LA TRIBUNE DIMANCHE - Alain, vous êtes né en 1940, Patrice en 1945. Cinq ans d'écart, c'est beaucoup ?
ALAIN DUHAMEL C'est très différent. Je suis un enfant de la guerre. Né sous la IIIe République. Mes premiers souvenirs sont les bombardements et la Libération.
PATRICE DUHAMEL Moi, c'est l'après-guerre. La paix, la reconstruction. J'ai surtout grandi avec notre sœur Dominique, la cinquième de la fratrie [la mère d'Amélie Oudéa-Castera].
ALAIN DUHAMEL Moi, j'ai été élevé avec notre frère Jean-François. Très brillant, très carré, professeur de médecine, académicien...
Et avec Jean-François, ça se passait comment ?
A.D. Il m'exaspérait, mais j'étais profondément loyal. Il m'a quand même écrasé contre un arbre avec une voiture alors qu'il ne savait pas conduire...
P.D. Et tu ne l'as jamais dit à personne !
A.D. [En souriant.] C'est vrai. C'est resté entre nous pendant des décennies. Ce n'était pas rien. Deux ans d'arrêt maladie et j'ai dû suspendre mes études.

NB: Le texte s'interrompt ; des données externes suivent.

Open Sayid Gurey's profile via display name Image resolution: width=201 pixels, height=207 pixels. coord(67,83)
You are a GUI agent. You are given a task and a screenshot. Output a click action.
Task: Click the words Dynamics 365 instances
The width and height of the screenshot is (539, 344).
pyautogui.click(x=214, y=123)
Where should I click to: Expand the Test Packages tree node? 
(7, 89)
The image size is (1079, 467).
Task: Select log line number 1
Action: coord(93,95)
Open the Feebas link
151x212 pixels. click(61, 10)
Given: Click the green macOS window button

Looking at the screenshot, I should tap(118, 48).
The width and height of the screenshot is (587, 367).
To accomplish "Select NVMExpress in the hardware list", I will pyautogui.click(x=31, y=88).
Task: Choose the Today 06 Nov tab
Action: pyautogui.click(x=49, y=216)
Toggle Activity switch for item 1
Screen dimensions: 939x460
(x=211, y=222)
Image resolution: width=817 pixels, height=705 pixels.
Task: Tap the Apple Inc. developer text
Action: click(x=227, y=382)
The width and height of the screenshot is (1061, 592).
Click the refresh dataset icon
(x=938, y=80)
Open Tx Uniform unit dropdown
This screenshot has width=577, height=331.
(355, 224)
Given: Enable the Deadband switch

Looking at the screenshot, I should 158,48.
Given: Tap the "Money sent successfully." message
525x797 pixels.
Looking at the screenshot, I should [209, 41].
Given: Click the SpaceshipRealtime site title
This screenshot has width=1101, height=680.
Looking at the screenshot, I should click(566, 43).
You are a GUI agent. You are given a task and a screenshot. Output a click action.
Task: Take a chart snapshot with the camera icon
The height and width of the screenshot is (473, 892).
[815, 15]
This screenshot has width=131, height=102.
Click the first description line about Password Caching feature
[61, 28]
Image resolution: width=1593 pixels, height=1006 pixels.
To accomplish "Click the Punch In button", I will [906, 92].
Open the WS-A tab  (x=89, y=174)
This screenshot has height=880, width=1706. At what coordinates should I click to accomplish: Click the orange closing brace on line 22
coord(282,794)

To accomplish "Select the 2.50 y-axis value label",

P.D. Ce n'était pas anodin. L'ambiance à la maison, ce jour-là, était vraiment dramatique.
A.D. Le chirurgien qui m'a opéré était un ami proche de notre père. Il venait de mettre au point une technique innovante en pneumologie. D'où ma cicatrice ici [Il montre son cou.]. Patrick, tu te souviens du foulard ?
P.D. Oui, tu en portais souvent pour la cacher.